» **TASK DESCRIPTION**: Transcribe the line holding "Viewport: 1568px width, 588px" together with every line after it, through the end of the records, exactly and with no pictures.

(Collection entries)

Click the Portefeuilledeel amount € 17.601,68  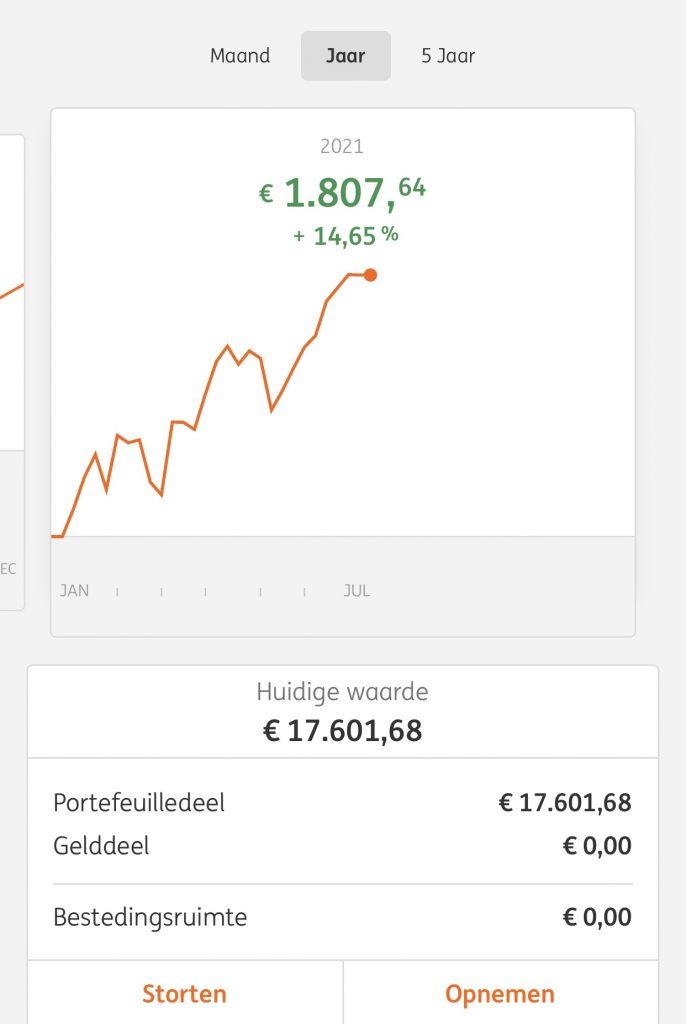pyautogui.click(x=565, y=803)
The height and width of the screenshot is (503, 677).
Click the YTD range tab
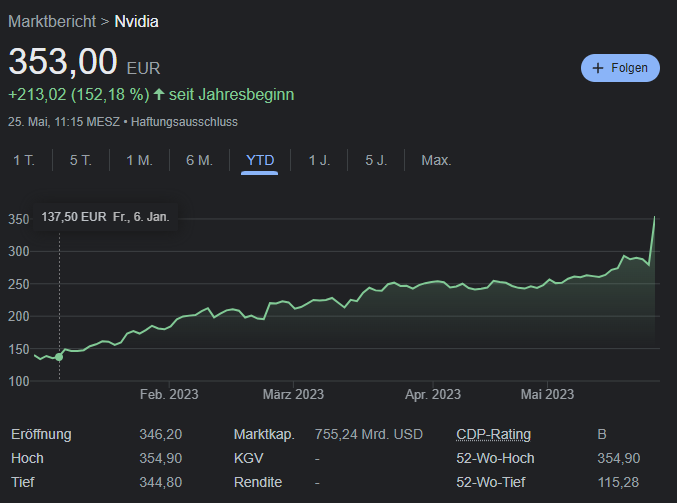click(260, 160)
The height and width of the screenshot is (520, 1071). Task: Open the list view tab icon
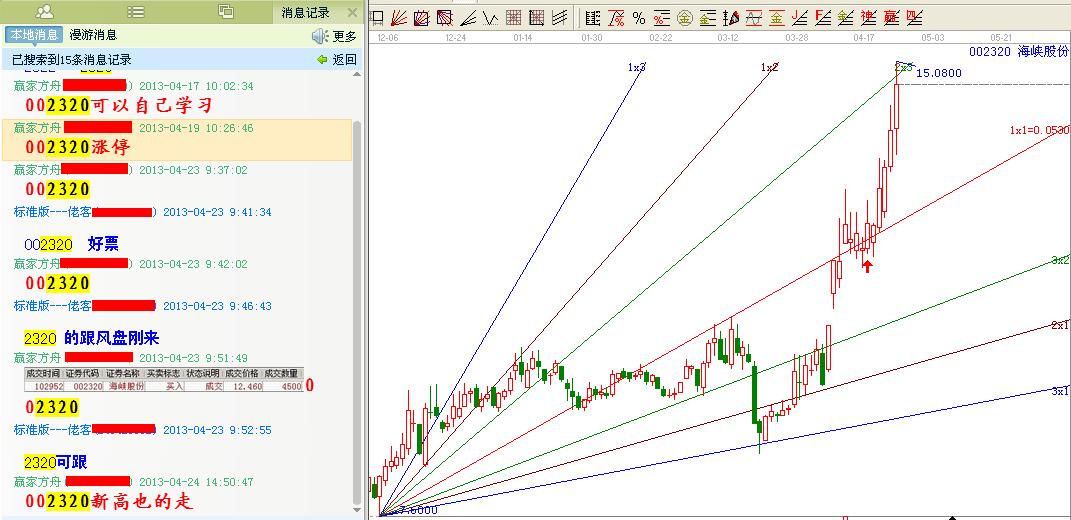coord(135,12)
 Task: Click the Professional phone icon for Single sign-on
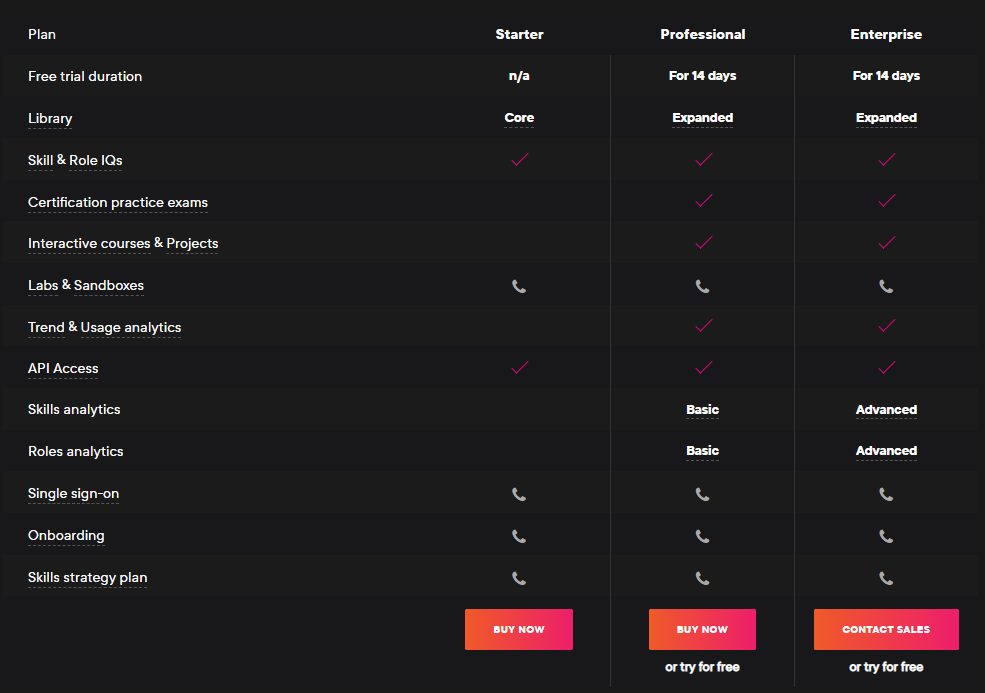[x=702, y=494]
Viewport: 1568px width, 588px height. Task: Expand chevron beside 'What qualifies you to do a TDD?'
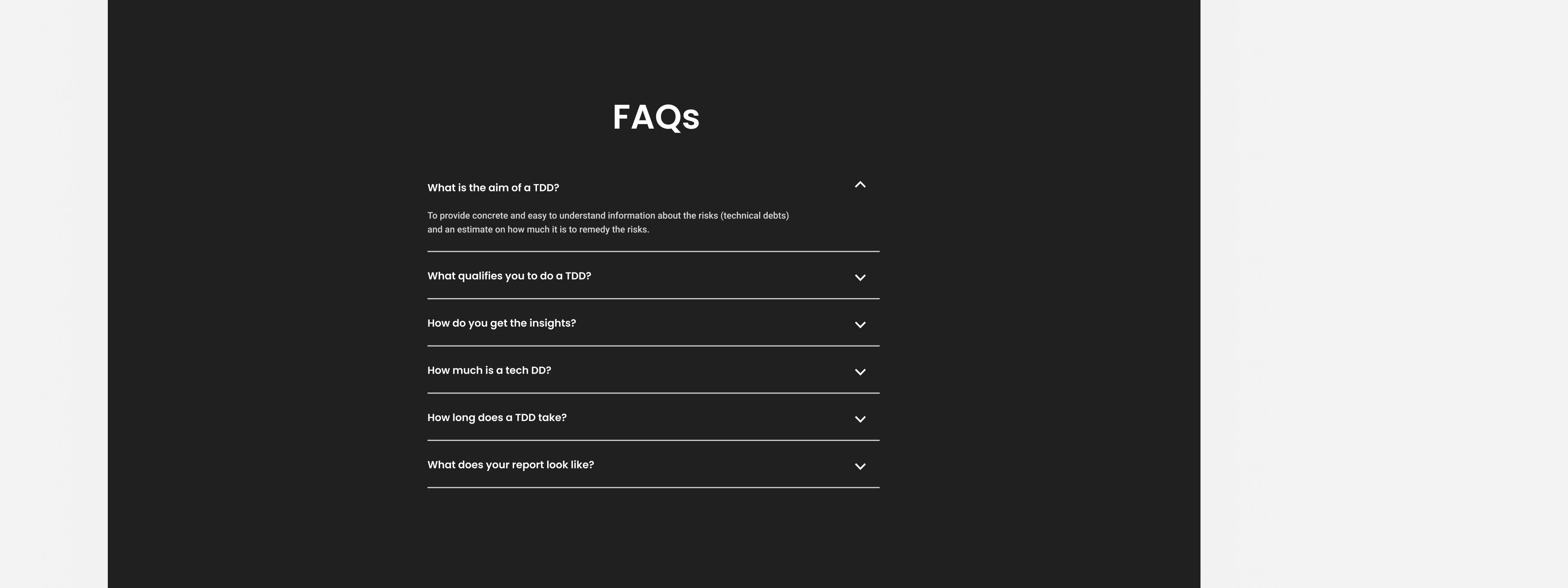(x=860, y=278)
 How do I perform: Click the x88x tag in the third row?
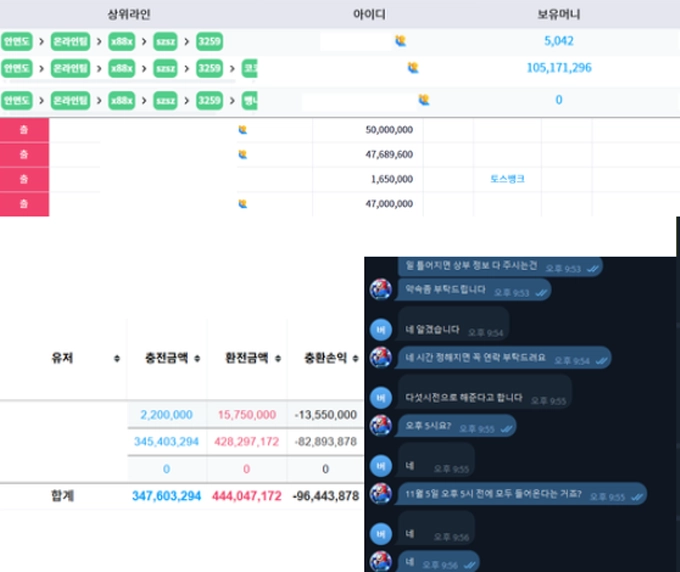pos(121,101)
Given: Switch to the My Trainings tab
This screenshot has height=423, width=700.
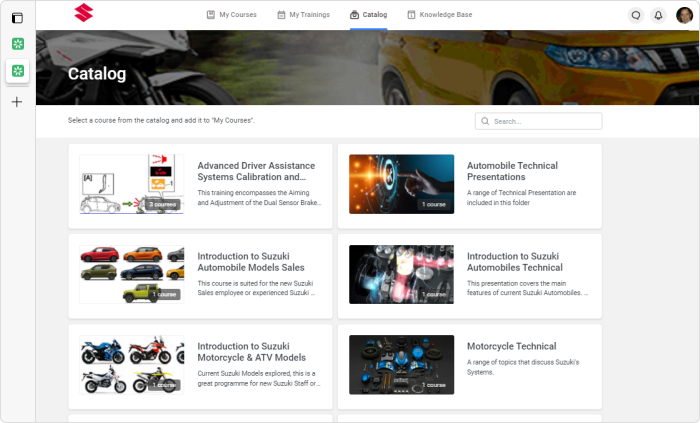Looking at the screenshot, I should [304, 15].
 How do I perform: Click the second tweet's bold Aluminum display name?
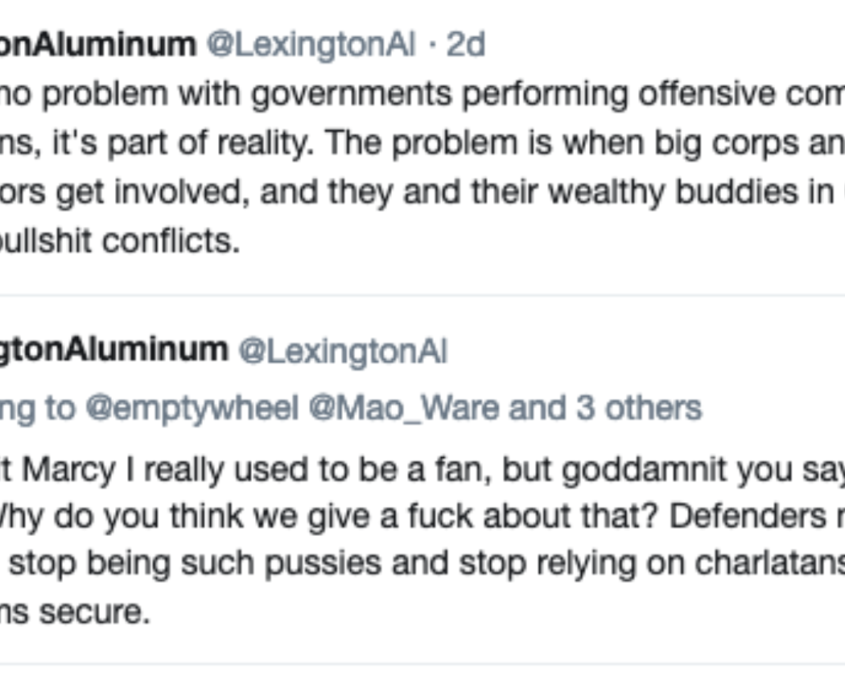click(x=114, y=351)
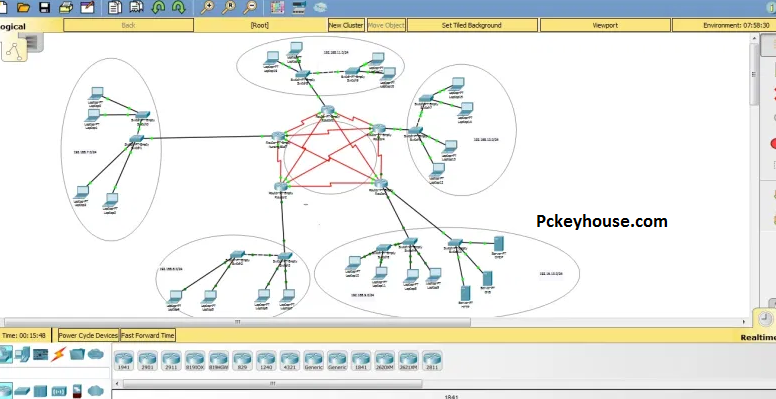
Task: Select the Switches subcategory icon
Action: point(22,391)
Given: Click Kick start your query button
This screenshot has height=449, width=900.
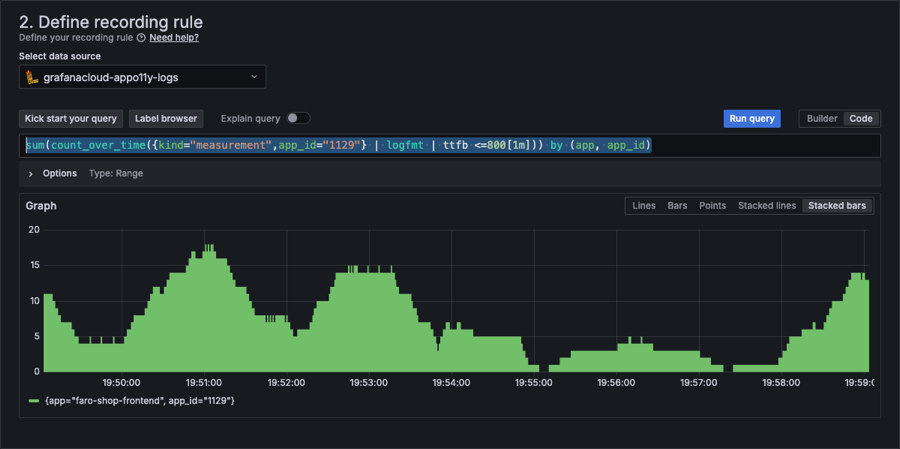Looking at the screenshot, I should click(71, 118).
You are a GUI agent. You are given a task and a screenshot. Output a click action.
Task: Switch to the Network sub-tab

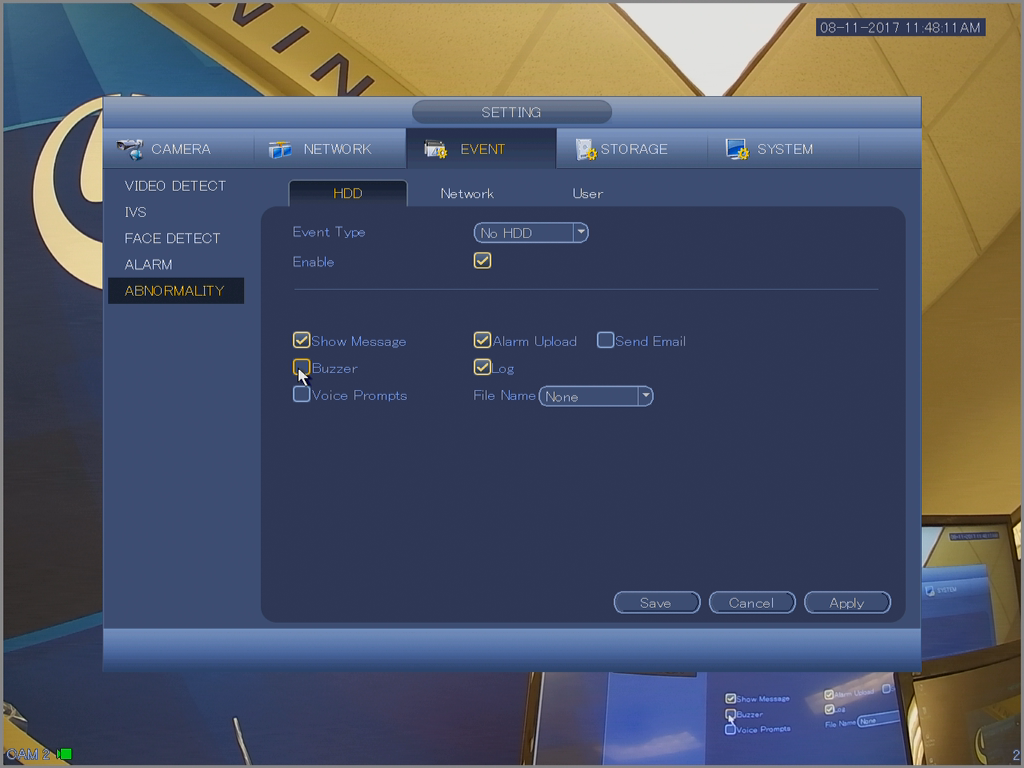[467, 193]
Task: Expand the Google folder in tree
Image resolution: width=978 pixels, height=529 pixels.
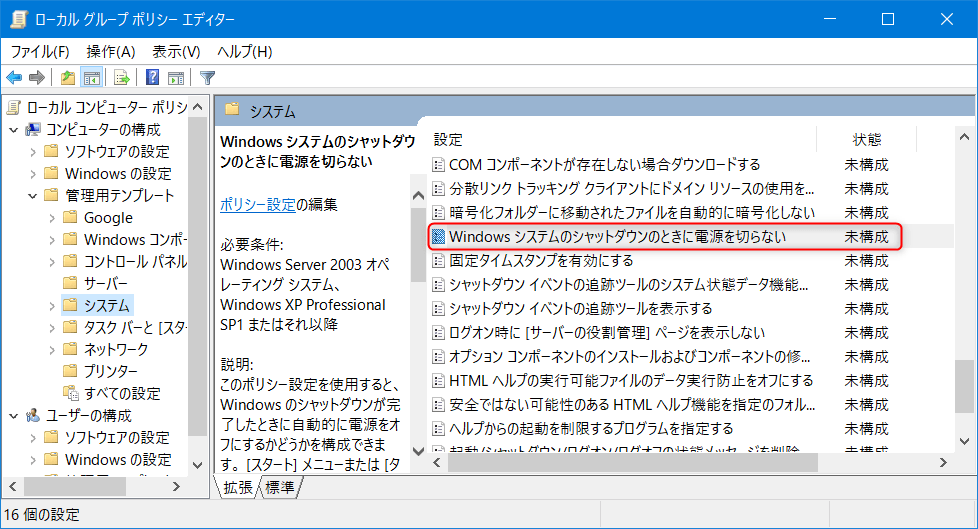Action: (52, 218)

» **OUTPUT OF THE EXERCISE**:
Viewport: 1568px width, 588px height. Task: Expand chevron beside 'What qualifies you to do a TDD?'
(x=860, y=278)
 How do I perform: Click the x88x tag in the third row?
pos(121,101)
Given: Switch to the My Trainings tab
This screenshot has height=423, width=700.
Looking at the screenshot, I should [304, 15].
 How do I perform: Click the second tweet's bold Aluminum display name?
click(x=114, y=351)
Task: Select the Switches subcategory icon
Action: point(22,391)
Given: Click Kick start your query button
This screenshot has height=449, width=900.
Looking at the screenshot, I should click(71, 118).
You are a GUI agent. You are given a task and a screenshot. Output a click action.
Task: Switch to the Network sub-tab

[467, 193]
Task: Expand the Google folder in tree
Image resolution: width=978 pixels, height=529 pixels.
Action: (52, 218)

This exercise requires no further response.